• REQUIREMENTS
Reproduce each of the following entries word for word, omitting the pictures from your answer.

BEGIN DATASET ENTRIES

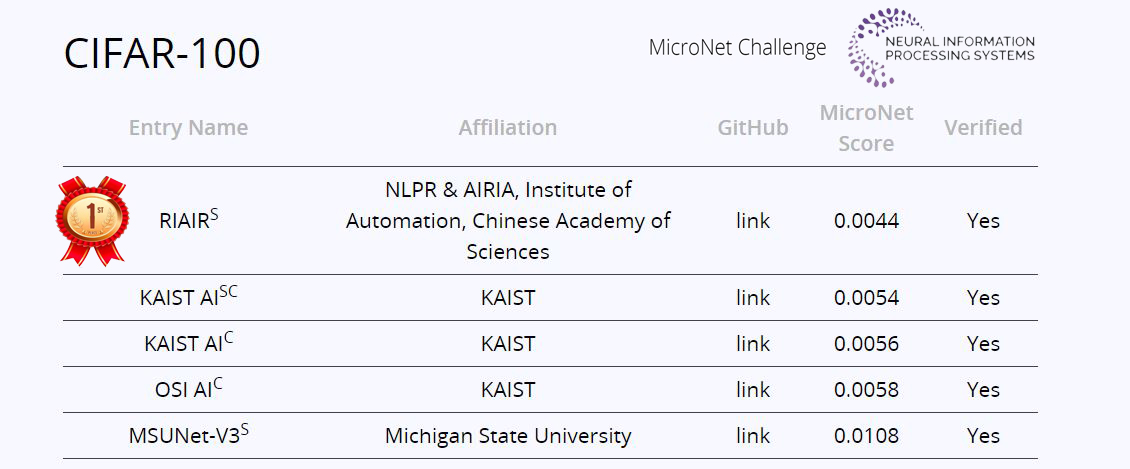This screenshot has width=1130, height=469.
Task: Click the 0.0044 MicroNet score
Action: pos(866,220)
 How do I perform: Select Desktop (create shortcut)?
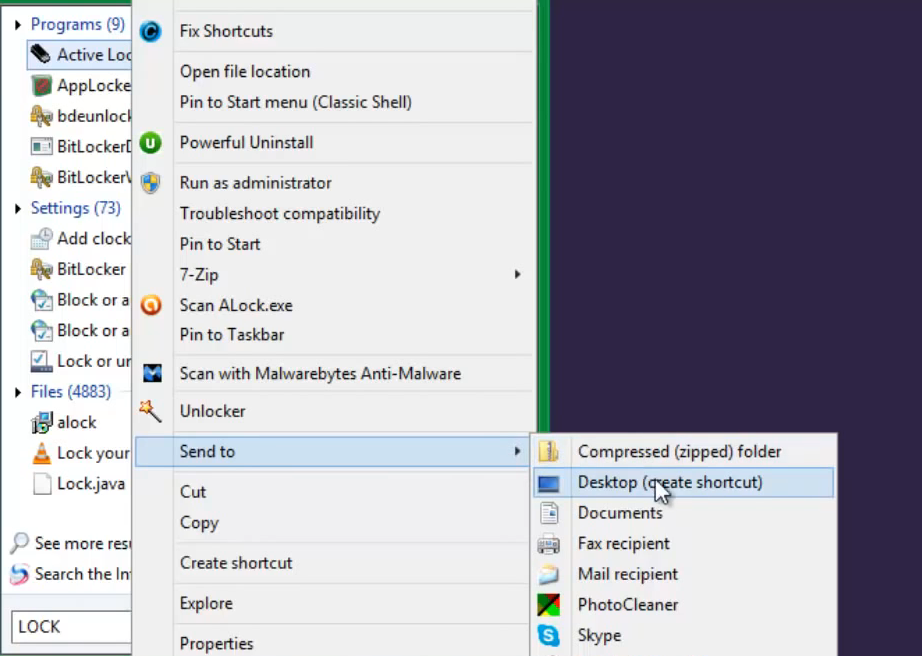[x=669, y=483]
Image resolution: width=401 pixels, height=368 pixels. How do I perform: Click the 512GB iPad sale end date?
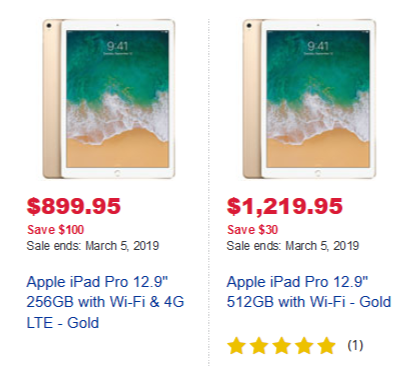coord(293,246)
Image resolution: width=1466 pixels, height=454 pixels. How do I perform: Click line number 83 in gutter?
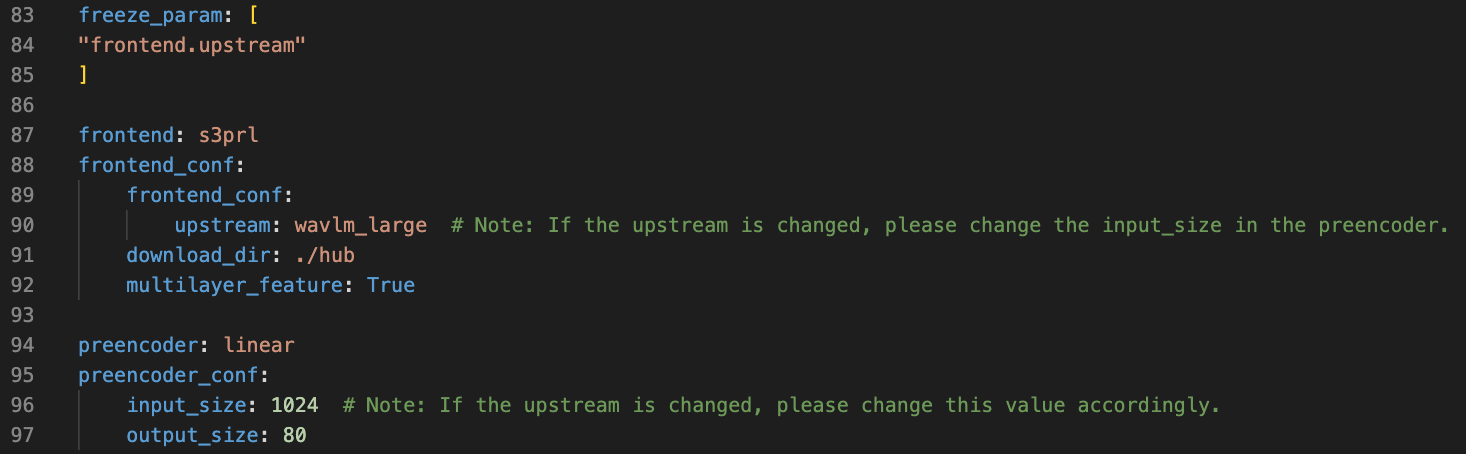(x=23, y=15)
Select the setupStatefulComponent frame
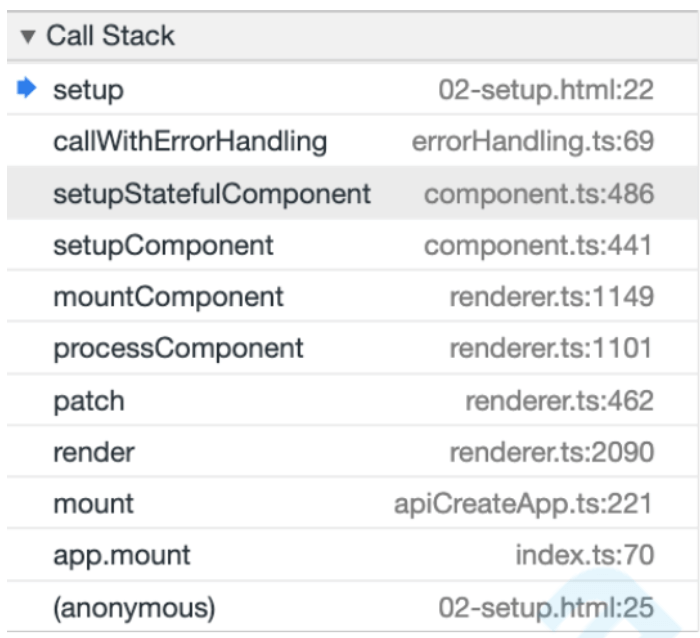 212,194
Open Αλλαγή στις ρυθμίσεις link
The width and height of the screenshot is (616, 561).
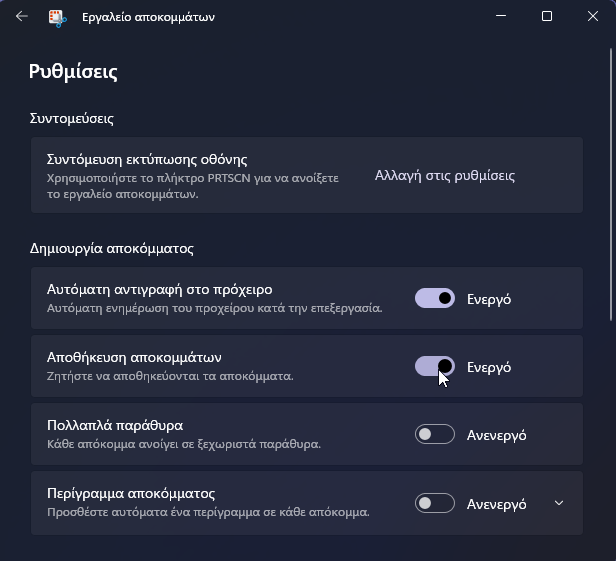pos(445,176)
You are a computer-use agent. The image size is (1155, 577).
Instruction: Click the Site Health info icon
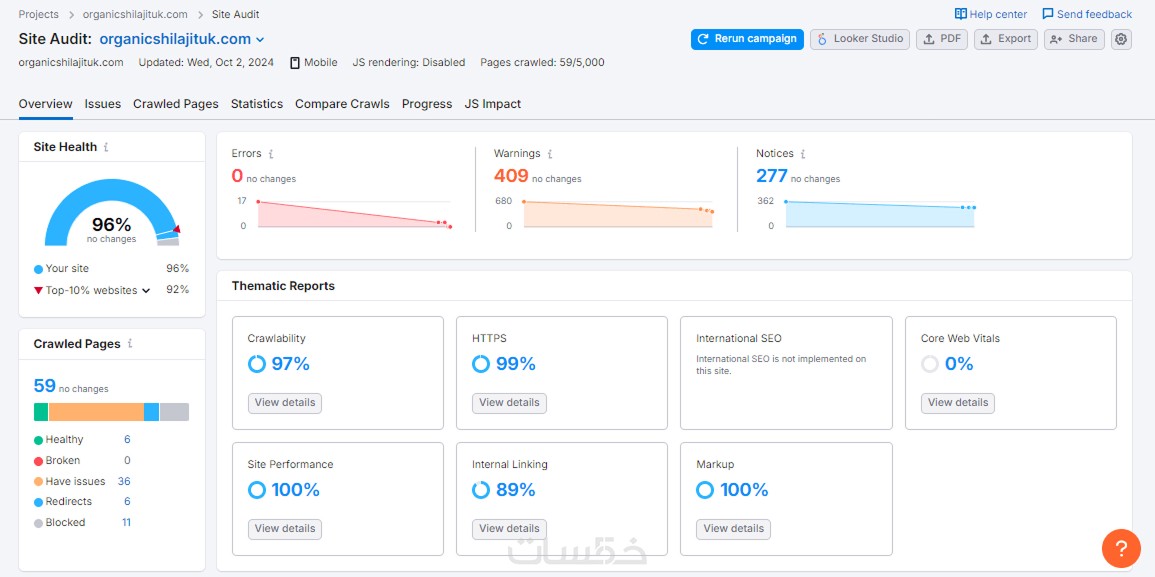click(x=106, y=147)
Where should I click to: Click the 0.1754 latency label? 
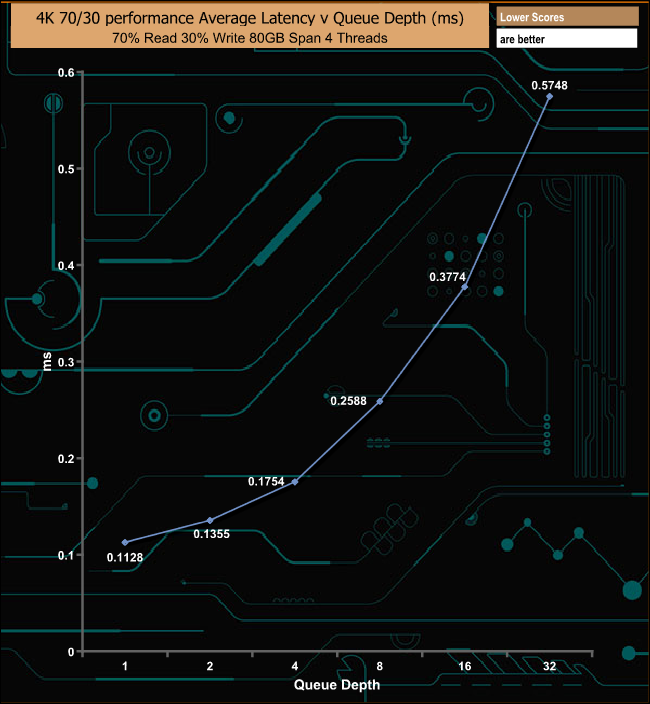(267, 481)
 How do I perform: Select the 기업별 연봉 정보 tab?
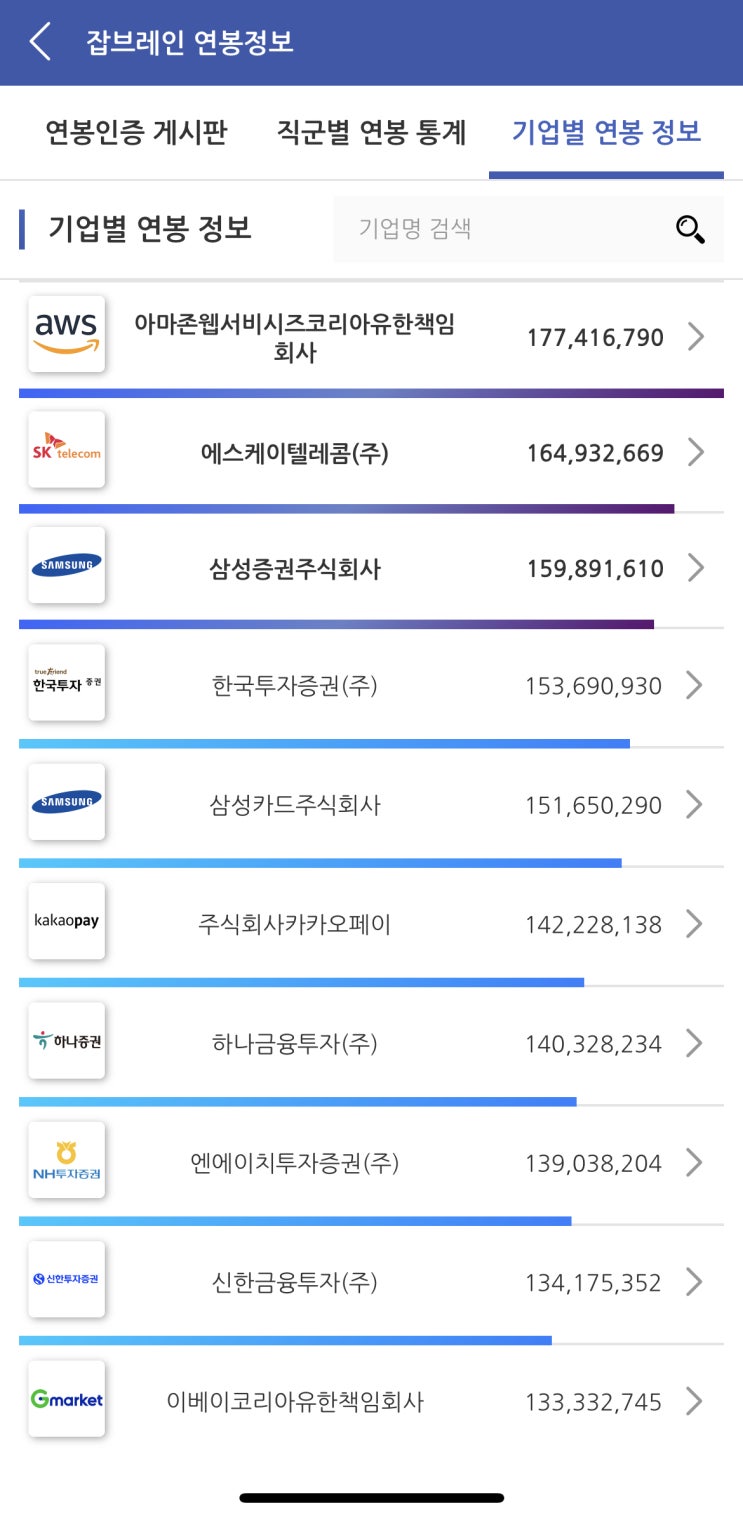606,133
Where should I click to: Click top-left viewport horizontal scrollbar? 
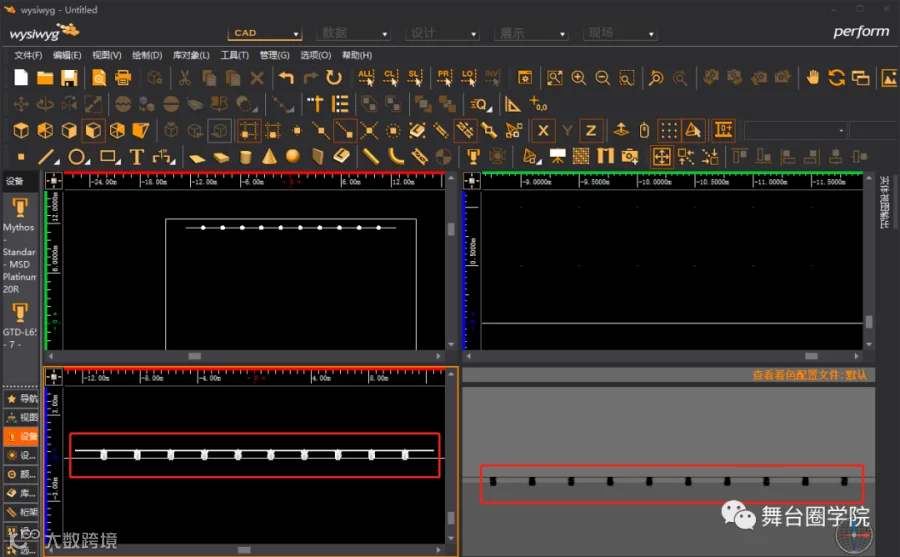[195, 356]
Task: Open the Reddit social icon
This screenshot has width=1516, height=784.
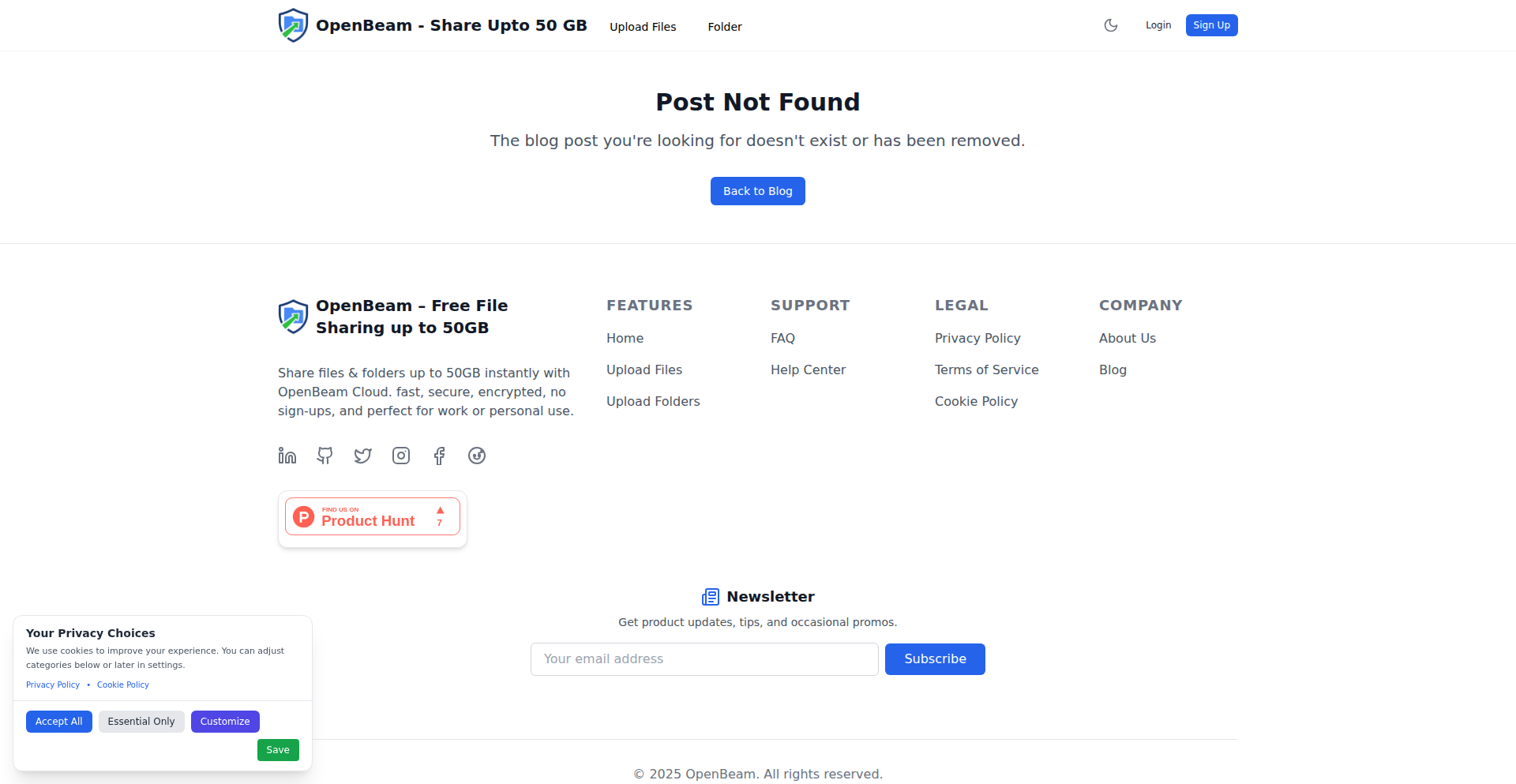Action: coord(477,456)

END DATASET ENTRIES

• THE RESULT
This screenshot has width=1130, height=469.
Task: Click the 0.0044 MicroNet score
Action: pos(866,220)
 How do I perform: Select Desktop (create shortcut)?
[x=669, y=483]
Image resolution: width=401 pixels, height=368 pixels. How do I perform: Click the 512GB iPad sale end date?
coord(293,246)
Image resolution: width=1466 pixels, height=454 pixels. How do I perform: Click line number 83 in gutter?
(x=23, y=15)
Select the setupStatefulComponent frame
 212,194
Open Αλλαγή στις ρυθμίσεις link
The width and height of the screenshot is (616, 561).
pos(445,176)
You are a computer-use agent. The image size is (1155, 577).
Instruction: Click the Site Health info icon
click(x=106, y=147)
Where should I click to: Click the 0.1754 latency label? 
(267, 481)
 How do I perform: Select the 기업별 연봉 정보 tab?
606,133
Where should I click to: Click top-left viewport horizontal scrollbar? 
[195, 356]
Task: Open the Reddit social icon
This screenshot has width=1516, height=784.
Action: coord(477,456)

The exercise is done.